An examination of the ground between the car and the place of her death had revealed
nothing. Hours of snow, wind, and freezing rain had gone by, to say nothing about the tromping of the rescue teams, but the SIS still ruled out any signs of a body being dragged, nor had they found any blood either on the car or around the tree on whose branch she’d been impaled. If Leo really was the one who’d killed her, he’d done a good clean job of eliminating all traces of his work.
Between reading documents and his physical therapy sessions, Dante had also had to face a closed-door session of questioning from the magistrates of the counterterrorism pool. He’d told them that he remembered nothing of the massacre in Venice, nor of the weeks that had preceded it. Really, I was in Venice? Oh my goodness.
They’d actually believed him. Dante was as good at telling lies as he was at spotting them, and no one had any interest in digging too deep to find a different story than the one already told in the proceedings of the inquiry. In the meantime, Colomba had been almost uninterruptedly in the Pisa barracks talking with D’Amore and a CIA operative stationed in Italy who had updated her on the international manhunt for Bonaccorso and the specialties of Italian cuisine he was obsessed with, to a phenomenally mind-numbing extent.
They’d just taken the turnoff for Mezzanotte when Alberti was forced to slow to walking speed on account of a tractor with extremely high wheels that was taking up the whole roadway. Dante grumbled. “Delightful in this part of the country,” he said. “Like bingo games at the hospice.”

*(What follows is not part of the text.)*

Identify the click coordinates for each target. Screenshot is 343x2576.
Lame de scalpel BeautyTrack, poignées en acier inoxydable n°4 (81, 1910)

“Don’t you love nature?” Alberti asked.
“Only in documentaries. In real life, it’s a perfect setting for a horror flick. A couple of idiots, living completely isolated in the countryside, being hacked to death. I just hope that there’s at least a fast internet connection. They’ve aired whole seasons while I was asleep, and I’m going to have to download hundreds of episodes.” Dante lit a cigarette and looked at Alberti’s arms. “What do you take to pump up your biceps like that?”
“Just nutritional supplements and some time in the gym.”